NellWilsonsWhiteHair · 03/04/2016 21:45

Arf at the tranquillised gentians - can't you just imagine that in one of the lovely descriptions of dormitory curtains, "light cretonnes spattered with dosed daffodils"?
Or one of those discussions about the uniform colours? "It's gentian blue," Mary-Lou informed Miss Ferrars airily in her clarion tones. "What's gentian?" one of the boring and plodding minor characters was heard to whisper to her partner. Unfortunately for her, The Head Of The Middles' hearing was better than her own volume control would suggest. Turning a knowing smile on the hapless new girl, she spoke clear German in a good English accent: "Oh, you know, just like those droopy flowers in the fourth form's flowerbed - the ones that look like Uncle Jack - sorry, I mean Dr Maynard of course - has been at them with his special milk."

Anyway. I think Len lost the summerhouse race and she's now sulking over Dr Russell's socks. I think she said something about having promised only to darn Reg's socks, and why was Aunty Madge slacking about Uncle Jem's?
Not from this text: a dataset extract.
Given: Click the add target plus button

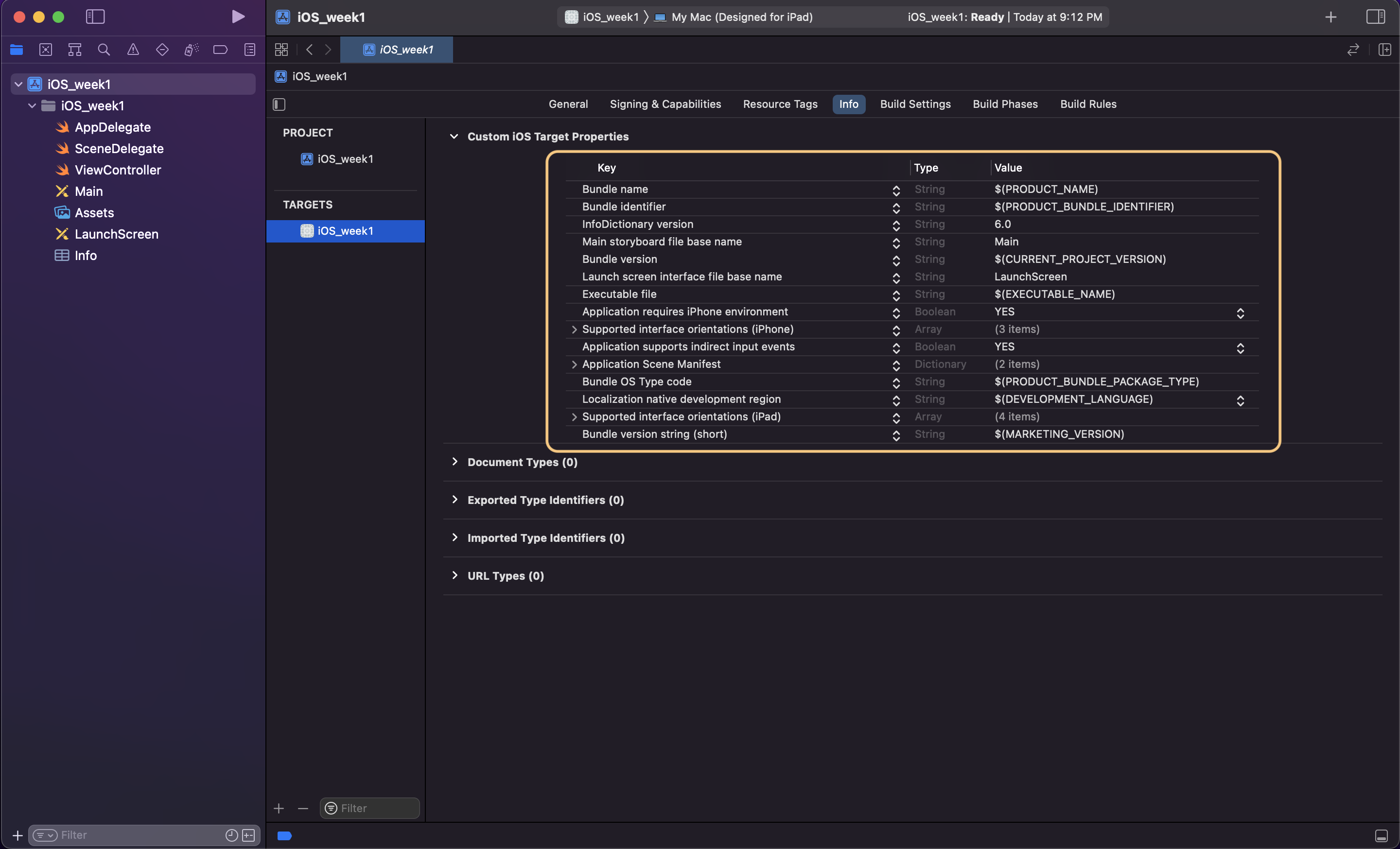Looking at the screenshot, I should 279,808.
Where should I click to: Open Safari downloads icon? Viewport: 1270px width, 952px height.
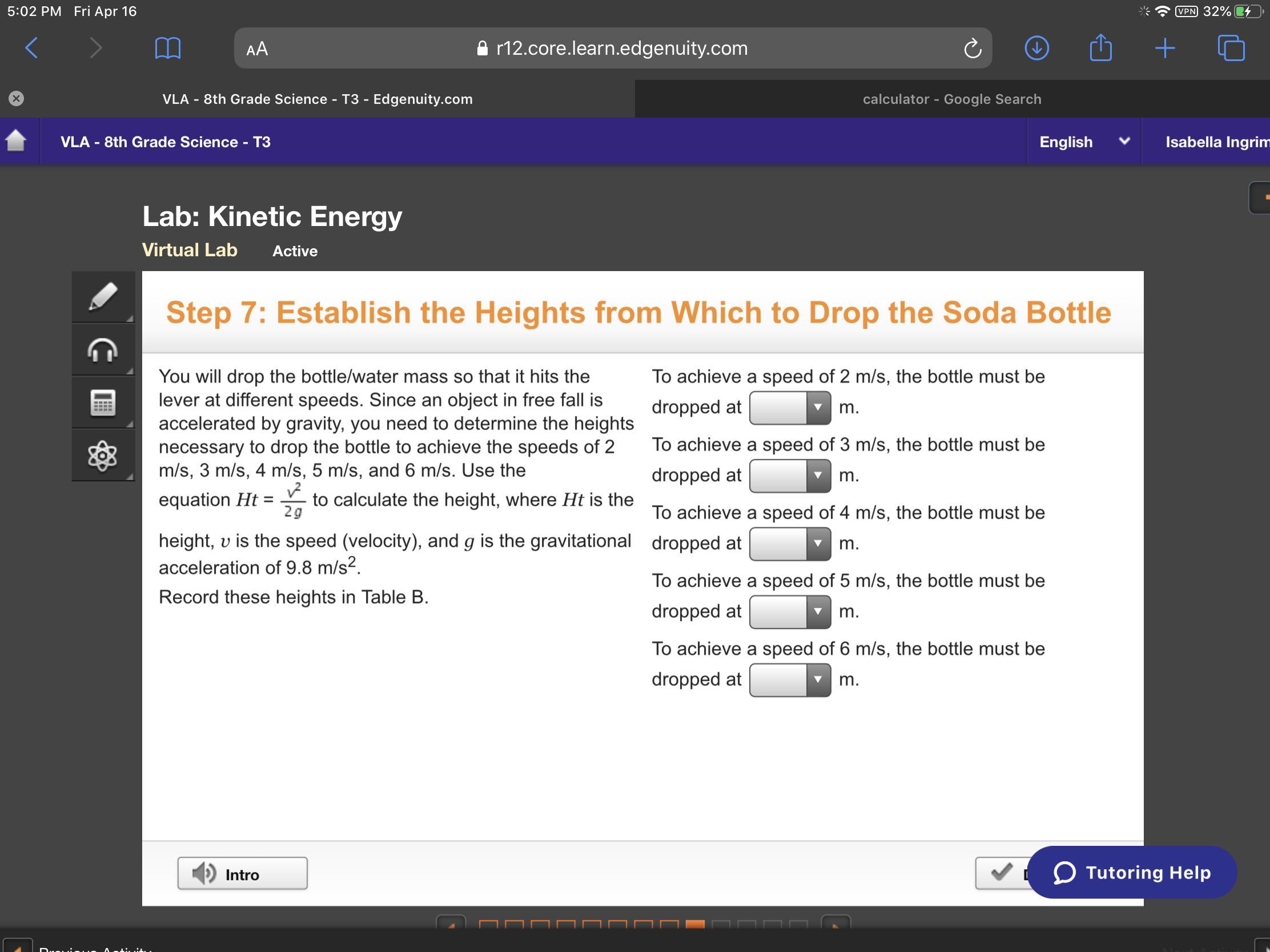coord(1036,48)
Too I just had to google stentorious but it does sound super apt for Vater Bar and also I quite like it and shall endeavour to use it as often and as widely as possible. Given I am not often or widely discussing Vater Bar, this won't be as easy as it could be, but I'll give it a good shot. I suspect EBD often deliberately used obscure words in an attempt to responsibly educate her readers

TooExtraImmatureCheddar · 03/04/2016 22:07

I must have had too much special milk. It's stentorian, not stentorious! Oops. As you were...although I've still never heard it anywhere else.

morningtoncrescent62 · 03/04/2016 22:23

Given I am not often or widely discussing Vater Bar, this won't be as easy as it could be, but I'll give it a good shot.

GrinGrinGrinGrin

OK, that's this week's challenge then, girls. One point for every time you use 'stentorian' in a conversation, and a bonus three for mentioning Vater Bar. Points to be handed in on Friday, and you're on your honour to be truthful.